Finely chiseled and gilded bronze, with matte and burnished gold finish. The arrow-shaped plate is decorated with a mask of Diana wearing a crescent moon in a radiant sun motif, symbolizing night and day. The four trumpet-shaped arms are held together by a lion mask.
Paris circa 1805.
(for a second pair of wall lights : please check ref 108402)
- Two identical pairs of wall lights, made entirely of gilt bronze, were supplied by Galle on the 21th september 1806 for the Grand Reception Room of the French Secretary of State at chateau de Fontainebleau. "quatre bras de cheminée en bronze doré, flèches, têtes de Diane, palmettes et cors de chasses à 4 lumières". (French National Archives, O² 500, d. 2, p. 14).
Reproduced in J.P. Samoyault, Musée national du château de Fontainebleau, Pendules et bronzes d'ameublement entrés sous le Premier Empire, Paris 1989, no. 114, p. 141.
- Two other pairs were also supplied by Galle for the Dining Room of the Grand Trianon at Versailles on the 23rd December 1809: "two pairs of wall-lights with an arrow design, the head of Diana bearing four lights in matt-textured gilt bronze"

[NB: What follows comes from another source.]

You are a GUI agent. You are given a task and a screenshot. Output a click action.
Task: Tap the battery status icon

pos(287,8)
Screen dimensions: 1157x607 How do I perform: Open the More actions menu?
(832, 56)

- Within in the inventory of Galle's stock that was drawn up on the 1st April 1815 after his death, there is an entry for "a pair of wall-lights with an arrow design and head of Diana with four lights.
Comparative literature
This pair is reproduced and discused in the following books :
- J.P. Samoyault, Musée national du château de Fontainebleau, Pendules et bronzes d'ameublement entrés sous le Premier Empire, Paris 1989, n°114, p.141.
- Denise Ledoux-Lebard, Inventaire général du musée national de Versailles et des Trianons, Le Grand-Trianon, Meubles et Objets d'art, Éditions des Musées nationaux, Paris, 1975, p. 174.

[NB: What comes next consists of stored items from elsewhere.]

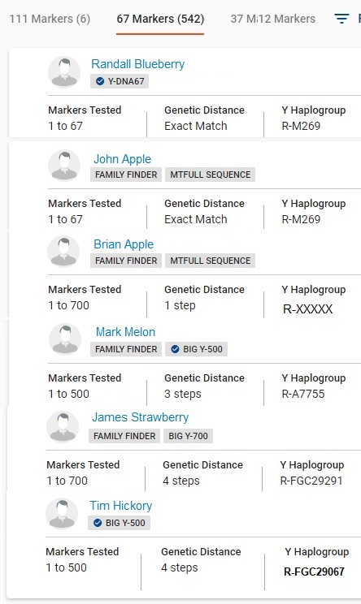This screenshot has width=361, height=604.
Task: Click Brian Apple's profile avatar
Action: 63,252
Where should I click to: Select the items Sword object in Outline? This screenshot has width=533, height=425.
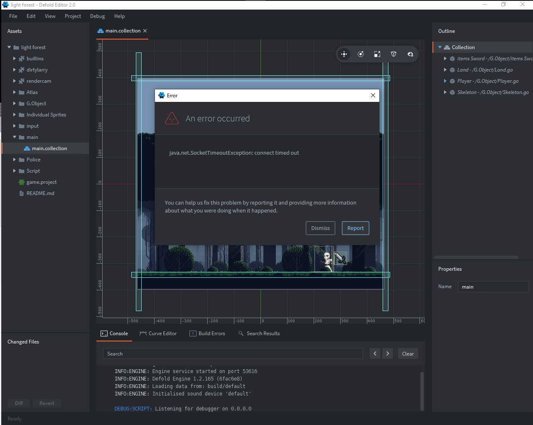490,58
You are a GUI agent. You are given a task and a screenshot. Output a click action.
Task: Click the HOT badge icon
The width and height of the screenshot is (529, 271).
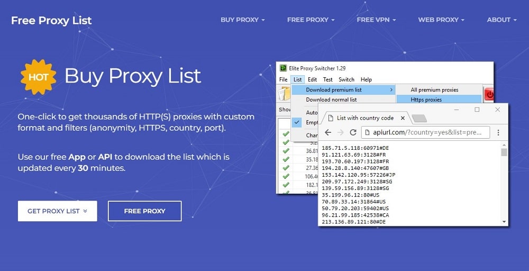pos(38,77)

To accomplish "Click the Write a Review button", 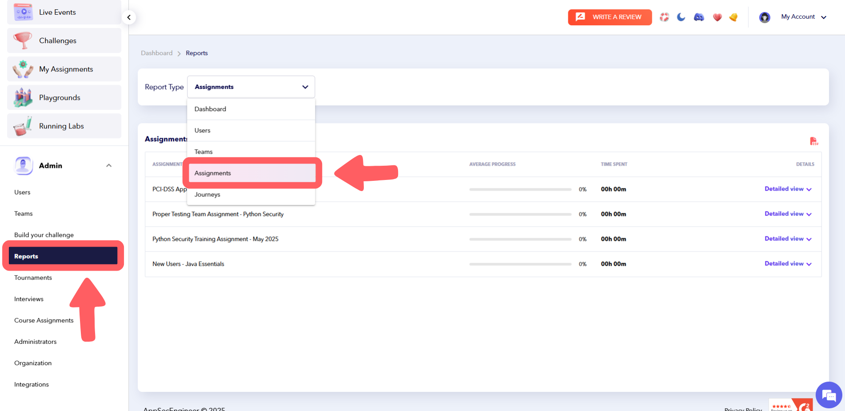I will pyautogui.click(x=610, y=17).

- Ernest Dumonthier, Les bronzes du Mobilier national, Bronzes d'éclairage et de chauffage, Massin, Paris, pl. 29, ill. 3.
-Hans Ottomeyer et Peter Pröschel, Vergoldete Bronzen, Tome II, Klinkhardt & Biermann, Munich, 1986, p. 706, fig. 23.
One of the most prominent bronzier of the late Louis XVI and Empire periods, Claude Galle was born in Villepreux near Versailles. He apprenticed in Paris under the founder Pierre Foy, whose daughter he married in 1784. After becoming a master in 1786, Galle took over the workshop upon his father-in-law's death in 1788, which became one of the largest in Paris, employing nearly 400 artisans at the height of its activity. Galle first relocated the workshop to Quai de la Monnaie and then to 60 Rue Vivienne in 1805.
During the Ancien Régime, the "garde-meuble de la couronne" honored him with several commissions, and during the Empire, Galle supplied the majority of the bronzes for furnishing of the Château de Fontainebleau. He was one of the official suppliers to the Imperial Garde Meuble for lighting fixtures, clock boxes, and vases, which he delivered to the palaces of Saint-Cloud, Trianon, the Tuileries, Compiègne, and Rambouillet. He also supplied the Italian palaces of Monte Cavallo in Rome and Stupinigi near Turin.